Zhao Lijian, porta-voz do Ministério das Relações Exteriores que pode ser o mais conhecido diplomata “guerreiro-lobo” da China, alertou os Estados Unidos na segunda-feira que o ELP “nunca ficará de braços cruzados. A China definitivamente tomará contramedidas resolutas e fortes para defender sua própria soberania e integridade territorial”. No site do Diário do Povo, o jornal oficial do Partido Comunista, um artigo de dois parágrafos sobre seus comentários foi visto 2,7 milhões de vezes.
Naquela noite, o Comando do Teatro Oriental do PLA, que cobre Taiwan, postou no Weibo que estava esperando a ordem para lutar e “enterraria todos os inimigos invasores”. A postagem foi curtida mais de um milhão de vezes, e o vídeo incorporado, com imagens de bombardeios e explosões, teve mais de 47 milhões de visualizações.
E depois há Hu Xijin, o editor-chefe aposentado do Global Times, o tablóide do Partido Comunista que provavelmente desempenhou o maior papel em alimentar o nacionalismo chinês nas últimas três décadas.
Hu sugeriu pela primeira vez no Twitter na semana passada que a China deveria derrubar o avião de Pelosi se ela visitasse Taiwan. No Weibo, ele convocou seus quase 25 milhões de seguidores a “apoiar todas as contramedidas do governo e compartilhar o ódio do inimigo”.
“Definitivamente lançaremos contramedidas fortes para atingir os EUA e Taiwan”, escreveu ele na terça-feira. “Tão difícil que as autoridades de Taiwan vão se arrepender.”
Depois que o avião de Pelosi pousou em Taipei, a China emitiu muitas condenações com palavras fortes e anunciou uma série intimidante de exercícios militares em torno de Taiwan. Mas a falta de qualquer ação militar direta deixou muitos nacionalistas se sentindo enganados. Seus heróis, incluindo o Sr. Hu e o Sr. Zhao, perderam algumas de suas auréolas.
Agora eles zombaram do Sr.

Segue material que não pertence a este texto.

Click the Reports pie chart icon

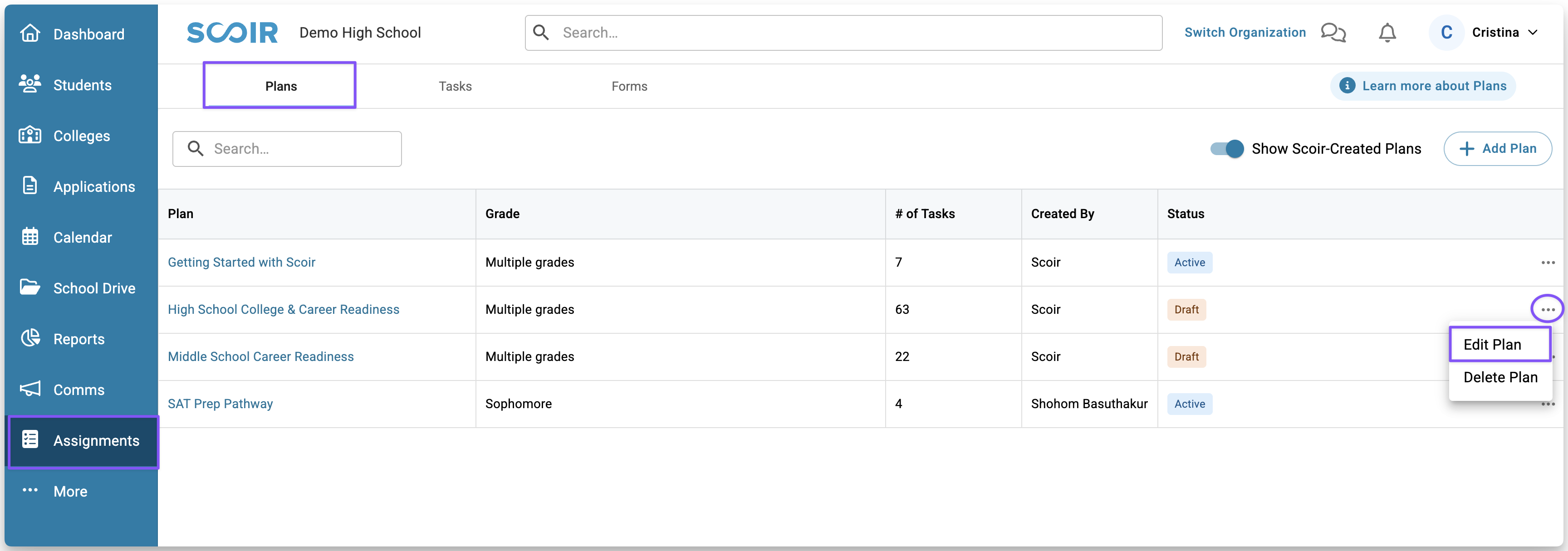(x=30, y=338)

Zhao postando um pequeno vídeo dele fazendo declarações duras na segunda-feira.
Na noite de terça-feira, a conta Weibo de Hu foi inundada com comentários irados, sarcásticos e abusivos. “Se eu fosse você, ficaria tão envergonhado que não ousaria dizer outra palavra e me esconder até o dia da reunificação de Taiwan”, comentou um usuário do Weibo com o nome @KAGI_02.
Ren Yi, um blogueiro nacionalista formado em Harvard, escreveu um comentário abrasador na manhã de quarta-feira, pedindo que a influência de Hu fosse contida.

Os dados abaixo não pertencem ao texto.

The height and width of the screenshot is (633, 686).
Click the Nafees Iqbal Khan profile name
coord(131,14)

Em um post no Weibo, Ren disse que as altas expectativas não atendidas do público podem prejudicar a credibilidade do governo. Ele culpou Hu por essas expectativas irreais, dizendo que suas postagens foram levadas muito a sério porque ele já dirigiu um jornal do partido.
Ren não é a única pessoa que quer destronar Hu, que agora é colunista do Global Times, de sua posição como o mais influente jornalista chinês. Outros comentaristas e personalidades da mídia social também estão pedindo que ele seja responsabilizado. Hu escreveu no Weibo na manhã de quarta-feira que se tornou um “saco de pancadas”.

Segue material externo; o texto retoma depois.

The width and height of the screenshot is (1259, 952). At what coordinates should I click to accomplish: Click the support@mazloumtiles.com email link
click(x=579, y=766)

Mas alguns comentários também apontaram que Hu foi apenas uma parte da resposta da China à visita de Pelosi, e sugeriram que toda a culpa apontada para ele poderia sinalizar que o governo pode estar procurando um bode expiatório.
Também há vozes antiguerra nas redes sociais chinesas. Algumas pessoas argumentaram que apenas belicistas online deveriam ser enviados para as linhas de frente. Alguns pais estão preocupados que seus filhos possam ser recrutados. Outros tentaram exortar seus compatriotas a olhar para a Ucrânia e a Rússia para entender que a guerra significa morte e destruição econômica.
Zou Sicong, um escritor que está viajando pela Polônia nos últimos meses, pediu às pessoas no WeChat que tenham uma compreensão realista da guerra, dizendo que ele aprendeu sobre o que ucranianos e russos comuns passaram.
As pessoas deveriam estar contentes que nada aconteceu na noite de terça-feira, disse ele. “Você deve se sentir sortudo por ainda poder fazer seus negócios, pagar sua hipoteca, ir trabalhar amanhã, fazer o teste de Covid e viver”, escreveu ele. “Por favor, ore por você e seus entes queridos para que possamos sair intactos desta tempestade que se aproxima.”